▶ **WHAT TO PRODUCE**:
As output, give the exact lines from the one containing "Task: Open settings via the gear icon" through the end of the listing below, both included, without the pictures.
"""
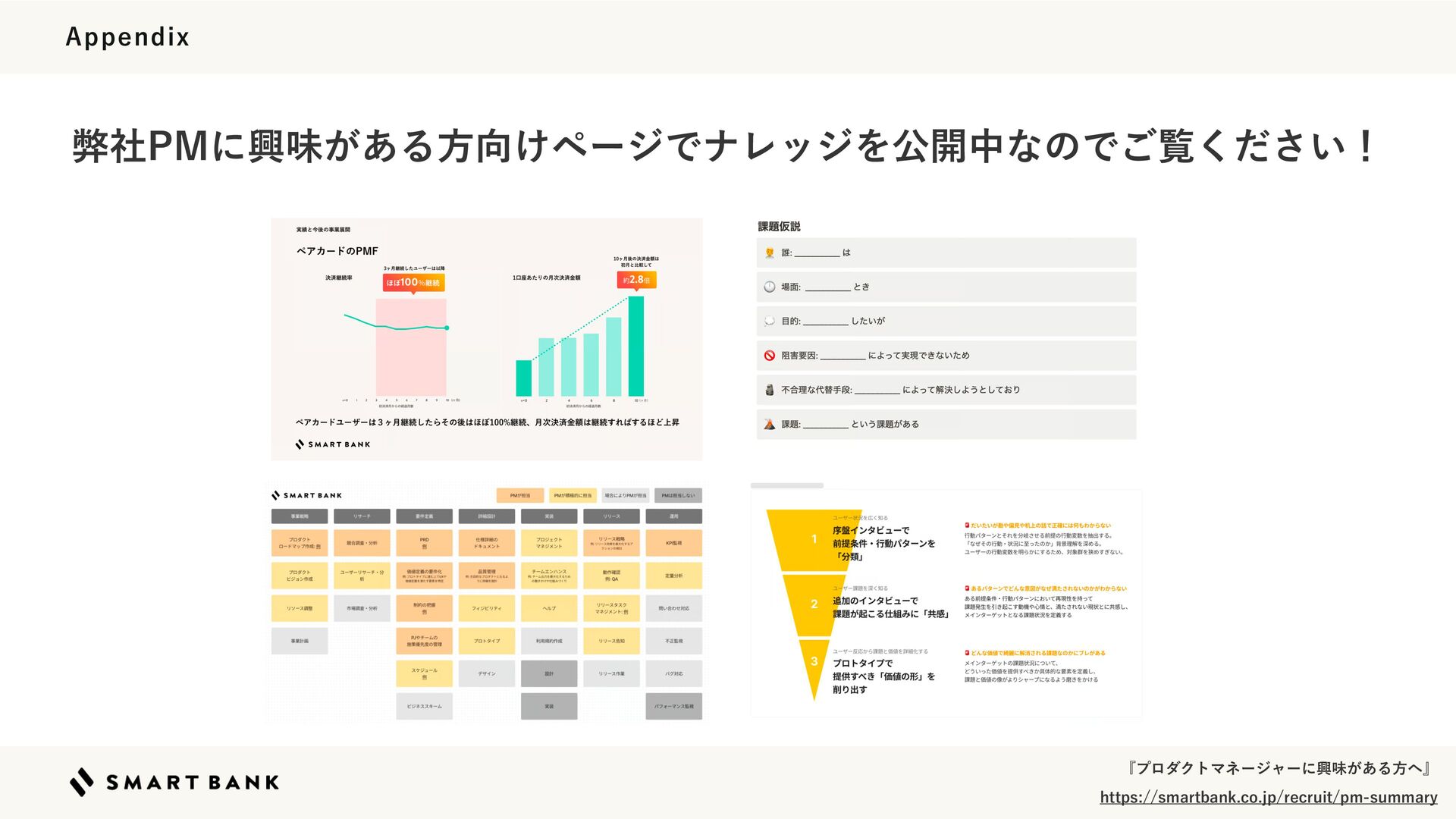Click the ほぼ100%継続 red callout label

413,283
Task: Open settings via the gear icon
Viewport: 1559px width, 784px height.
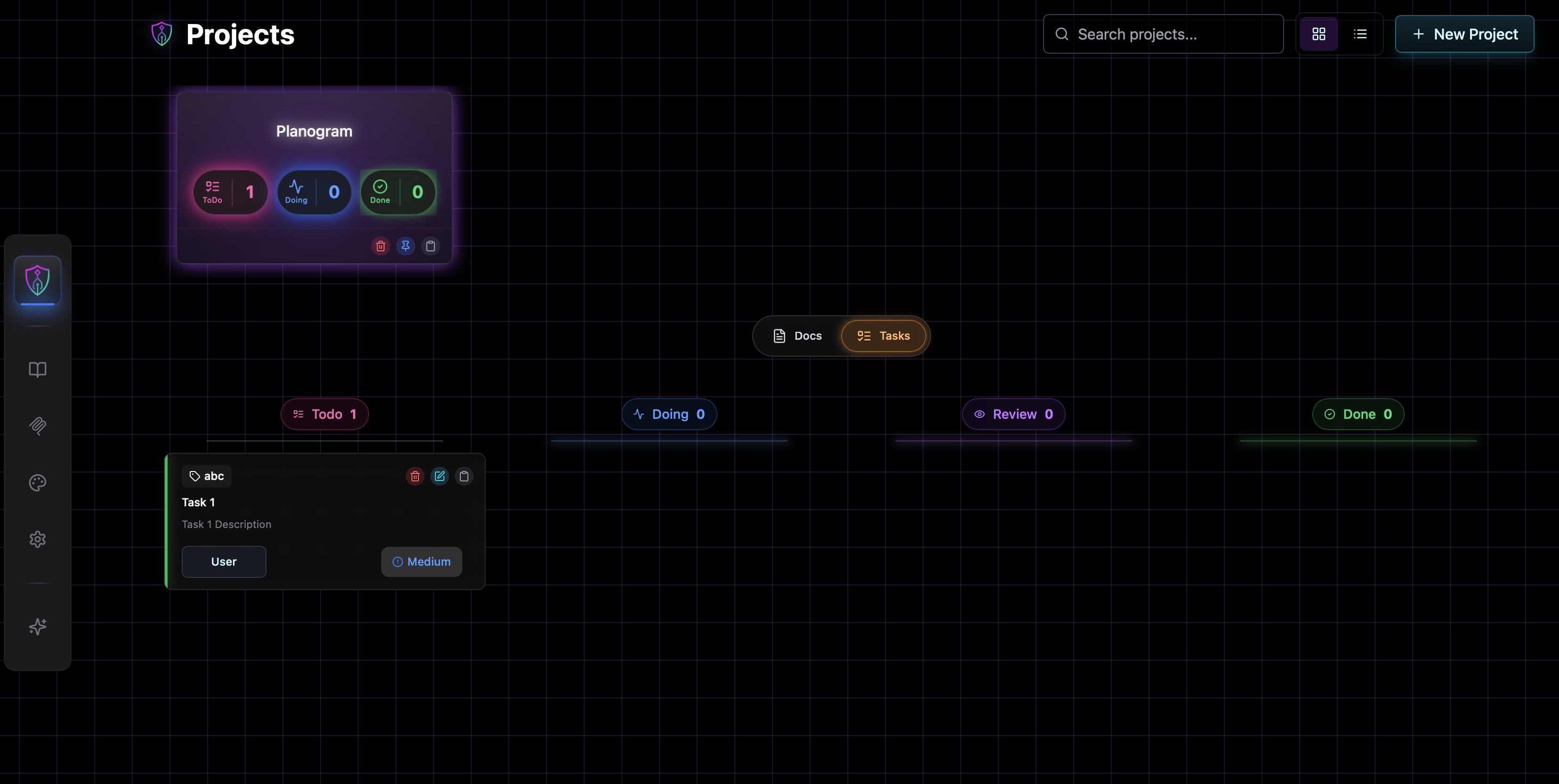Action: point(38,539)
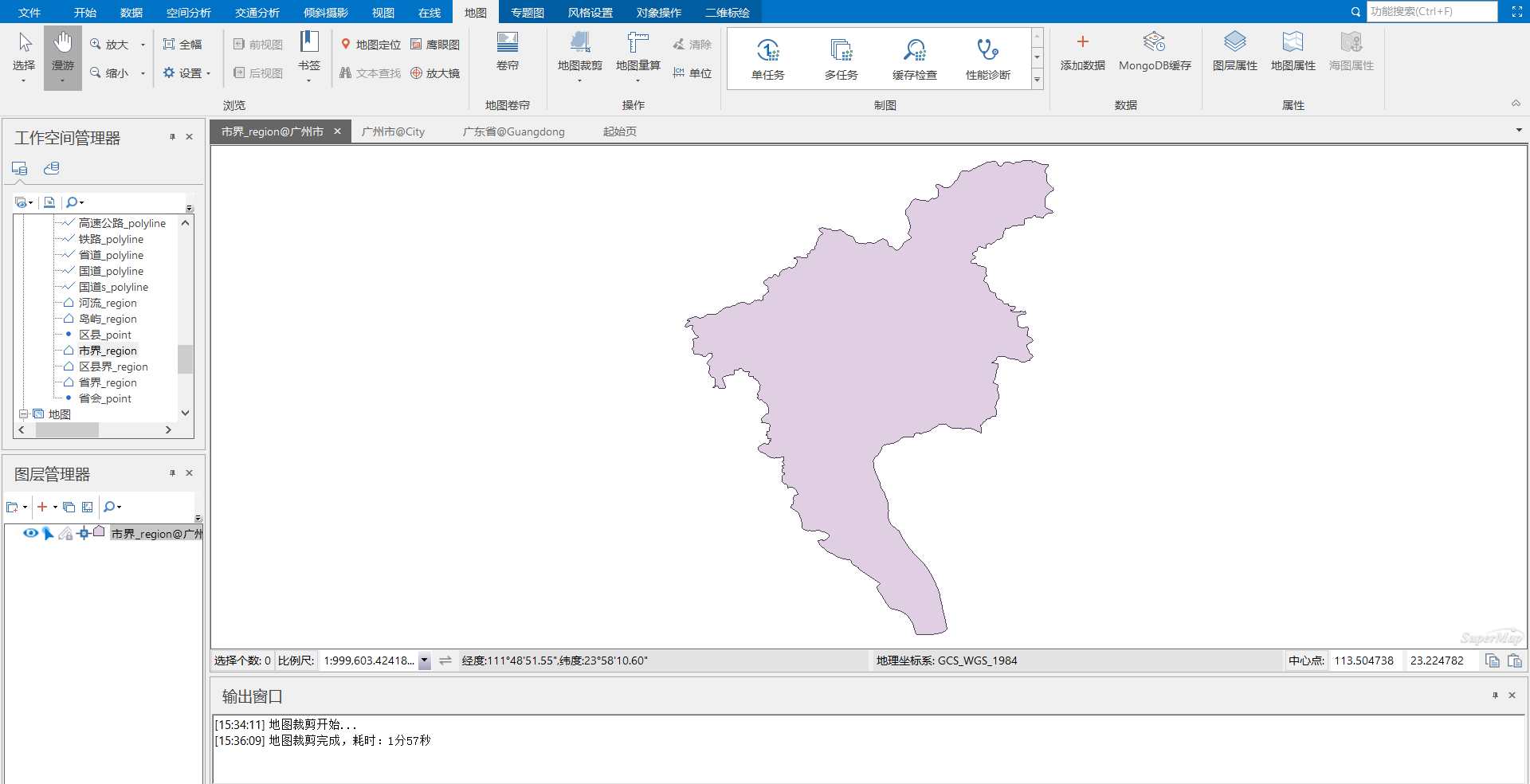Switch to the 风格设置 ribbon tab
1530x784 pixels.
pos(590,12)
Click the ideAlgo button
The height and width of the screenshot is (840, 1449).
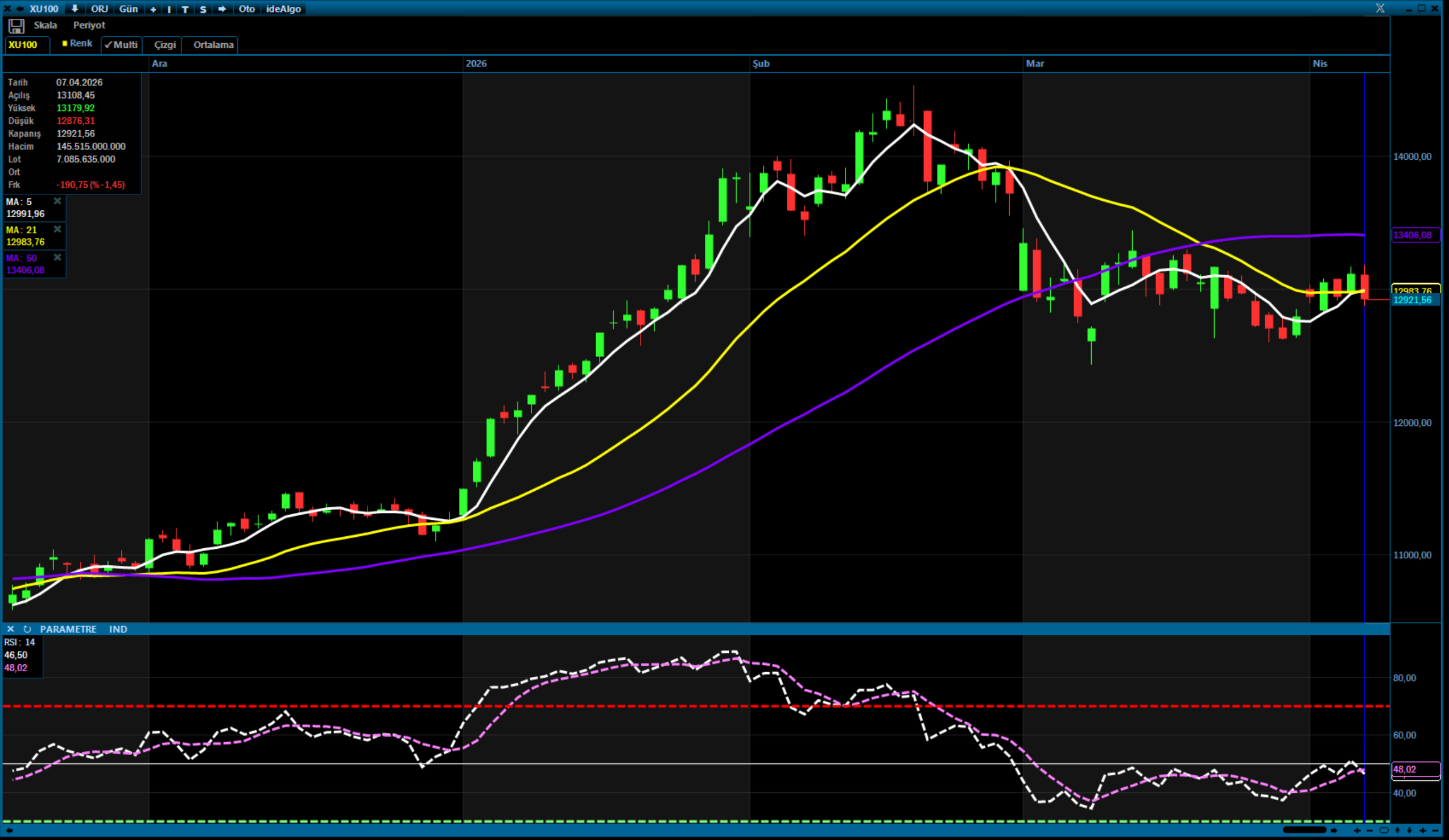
"""
▶ **RESPONSE AREA**:
Task: Open settings via the gear icon
Viewport: 1559px width, 784px height.
Action: point(38,539)
Switch to the 风格设置 ribbon tab
1530x784 pixels.
pos(590,12)
Click the ideAlgo button
The height and width of the screenshot is (840, 1449).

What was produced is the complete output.